I’ve said it before in this column that I’m not close to our neighbours. Physically close, yes – we’re only divided by a flimsy picket fence. But emotionally close, no. We know their names. I’ll smile and wave when we cross paths. But we’re not roasting marshmallows over the backyard firepit of a night. Not together, anyway.
Yet, we all have friends. I know that Wanda and I do. And from the murmurings, the clinking of glasses, and the smell of medium rare beef from beyond the fence on an occasional Friday night, it would seem they do too.
They’re just different groups of friends. Nobody complains. Nobody interferes. We like it the way it is.
It hasn’t always been that way.
Remember when people would pop in for a lamington and a cup of tea? Uninvited.
Our children remember these visits as an unquestioned ritual. Times of excitement.
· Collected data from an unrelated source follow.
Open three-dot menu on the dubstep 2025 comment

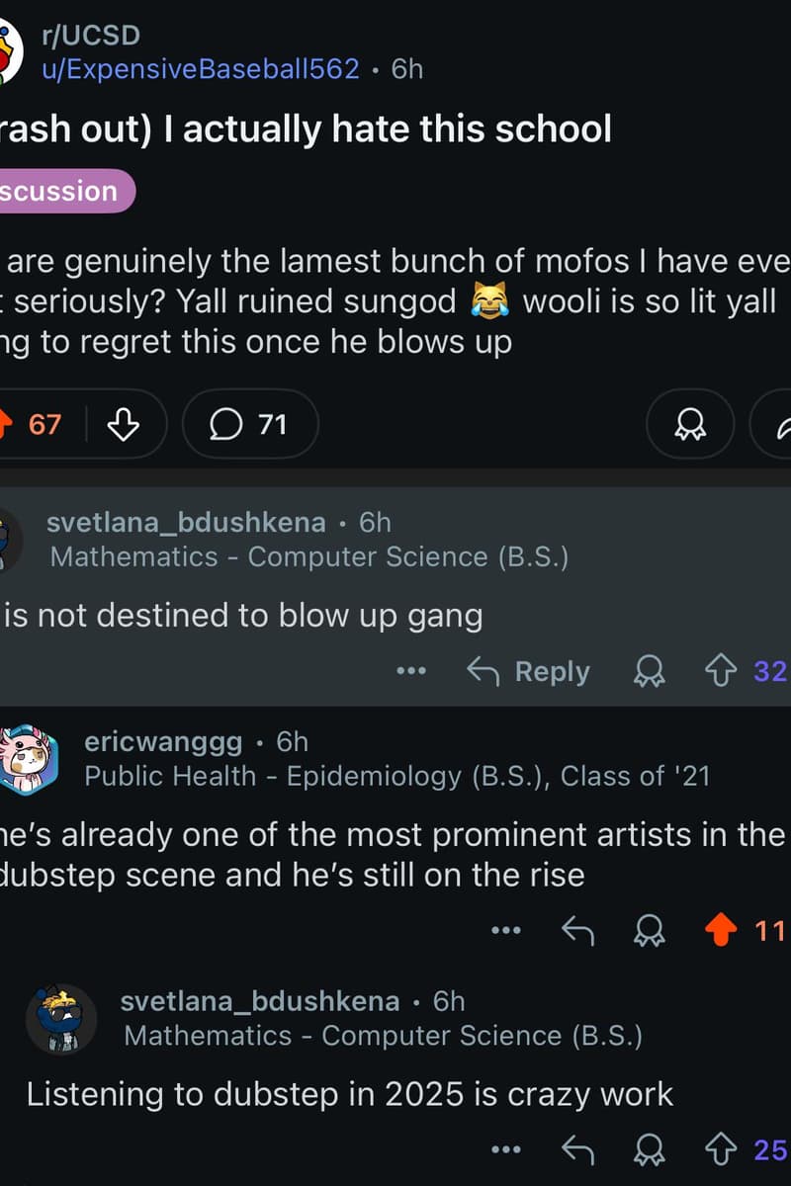coord(505,1149)
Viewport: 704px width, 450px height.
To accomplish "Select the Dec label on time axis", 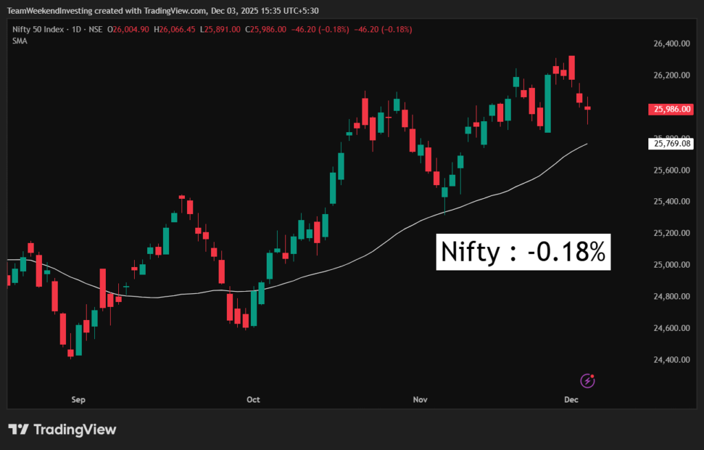I will tap(571, 399).
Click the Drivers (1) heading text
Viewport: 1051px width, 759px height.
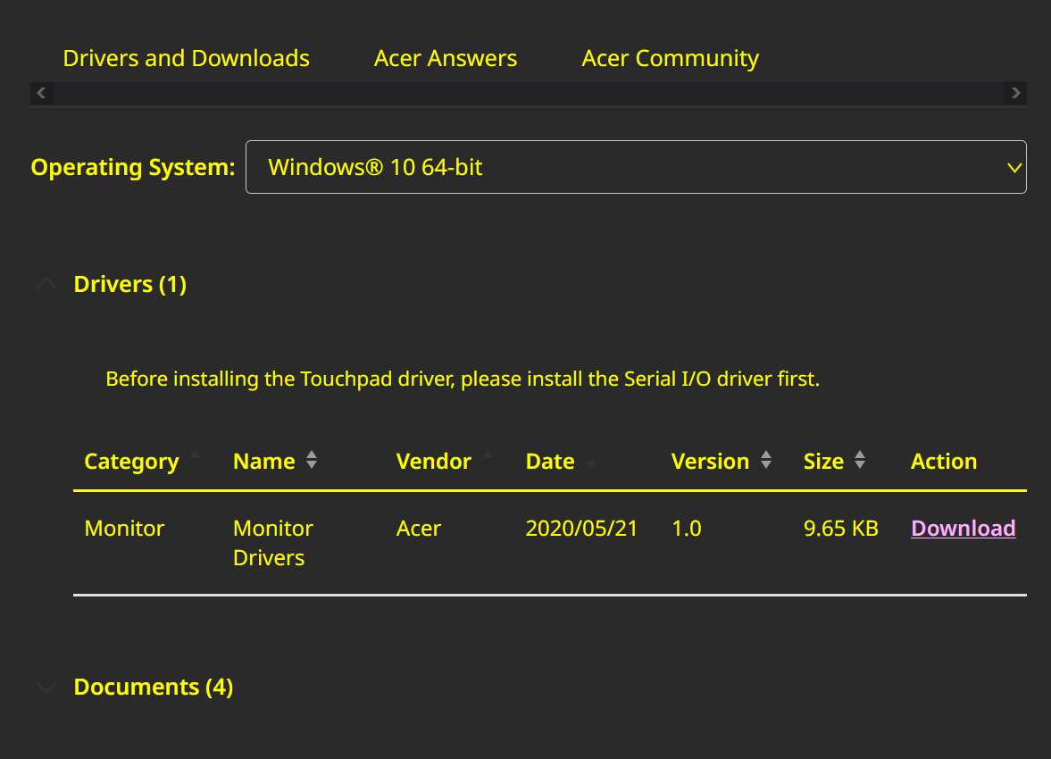(129, 285)
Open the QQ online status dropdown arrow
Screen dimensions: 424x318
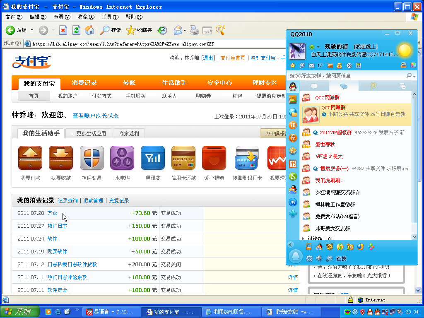(318, 47)
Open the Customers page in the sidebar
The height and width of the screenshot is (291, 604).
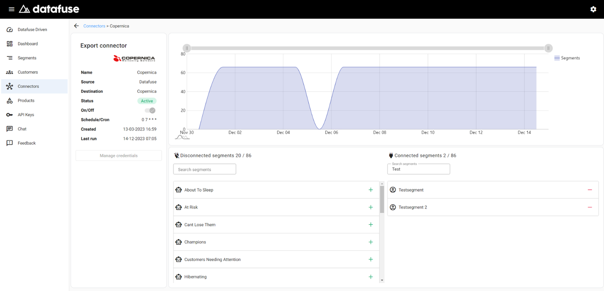[28, 72]
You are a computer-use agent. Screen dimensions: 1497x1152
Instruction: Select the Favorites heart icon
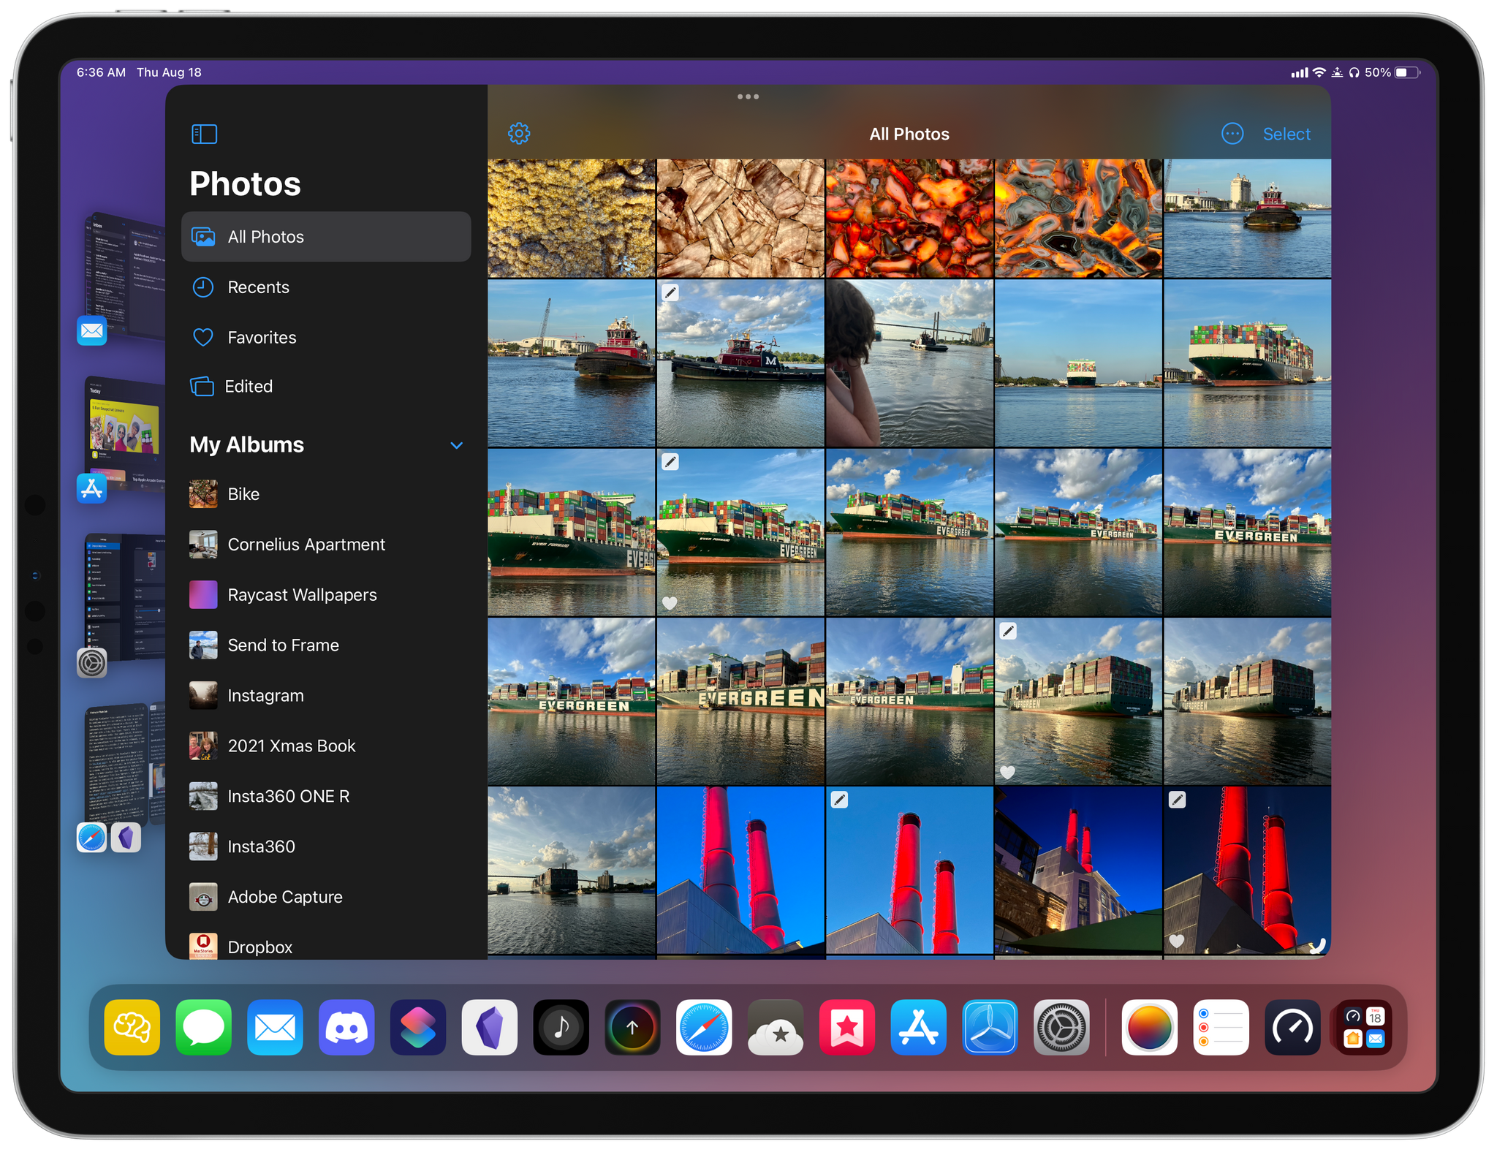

When friends would come armed with share plates. Lamingtons they’d baked and coated that morning. And we as hosts would welcome them.
Sometimes, they honked their horns, shouting from the windows they’d wound down with a circular motion before shouting from the footpath: “Anybody home?”
Nobody minded. There would be “guest” beer in the fridge. Or before-five-o’clock Twinings sidled alongside a freshly cut plate of cheese squares, kabana, Jatz and pickled onions, each neatly pierced with a toothpick.
Those were times when friendships were spontaneous. We had our favourites, but I don’t recall ever turning someone away.
Everyone did it. The smell of freshly-baked scones and cakes wafted their way into the streets. We looked forward to it.
“That was a lovely visit,” we’d say. “I wonder who’ll come around tomorrow?”
It wasn’t as if we didn’t have telephones. They too dialed in a circular motion. But we didn’t think to use them. Nobody called in advance to see if it was okay, to check if we had something else, or someone else, on our agenda. They just came.
Thinking further, we’d leave the front door unlocked, at times open. “Come on in, we’re out the back,” we’d say when hearing the frontyard holler.
Things have changed.
We hear a knock at the front door and we hide, pretend we’re not home. No more excess beer in the fridge, or nibbles in the pantry.
Our friends, if they want to visit, will call. Like booking an appointment with the dentist.
Nobody would dare call out from the front gate. We probably wouldn’t hear them through the triple-bolted front door.
Now, if someone knocks at the door, it’s either the police or a politician. Neither are likely to be people I know. Nor are they people I’d be keen to speak to at a moment’s notice.
Or, of course, it could be children in costume with a hopeful glint in their eye that the old man might have taken the time to look at his calendar and realised that an American celebration of sorts had made its way to our shores with some enthusiasm.
That I hadn’t thought to buy gifts embarrasses me. So instead, I reach for the remote, turn off the television and the lights, and I reach for a book I can read under a reading lamp in a back room of the house.
Wanda, is that you I can hear rustling around in the kitchen?
“Yes, Wayne. I’m looking for scissors,” she says. “To cut open these bags of lollies I bought for the neighbourhood children. Don’t they look wonderful in their costumes?”